Work required => Exclude the images, then return every line below exactly as written.

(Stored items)
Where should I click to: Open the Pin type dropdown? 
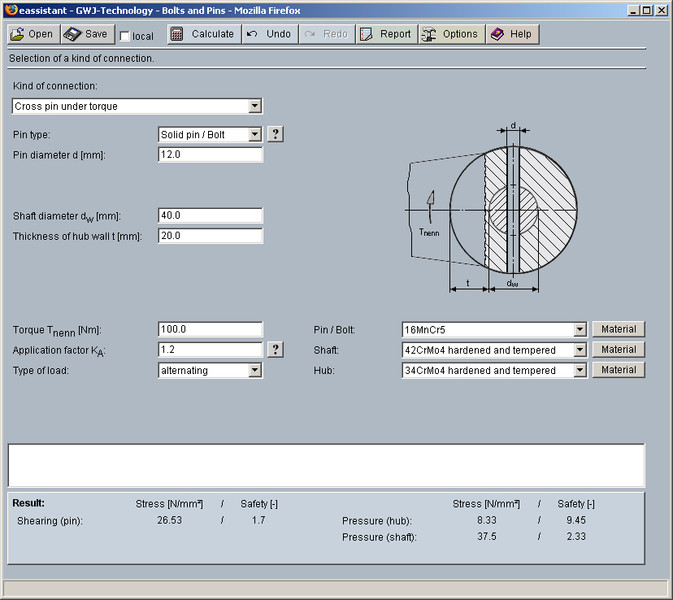coord(254,134)
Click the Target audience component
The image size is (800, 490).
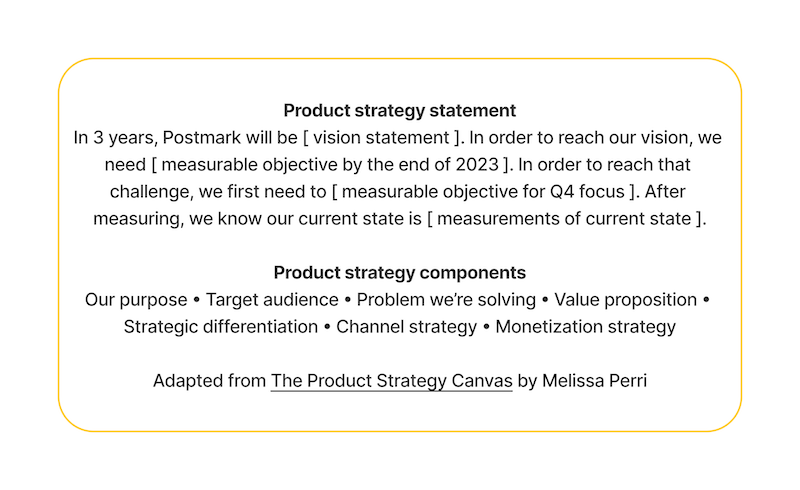point(272,300)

Your solution =>
Where should I click to: Open the Pin type dropdown? 
coord(254,134)
Click the Target audience component
The image size is (800, 490).
point(272,300)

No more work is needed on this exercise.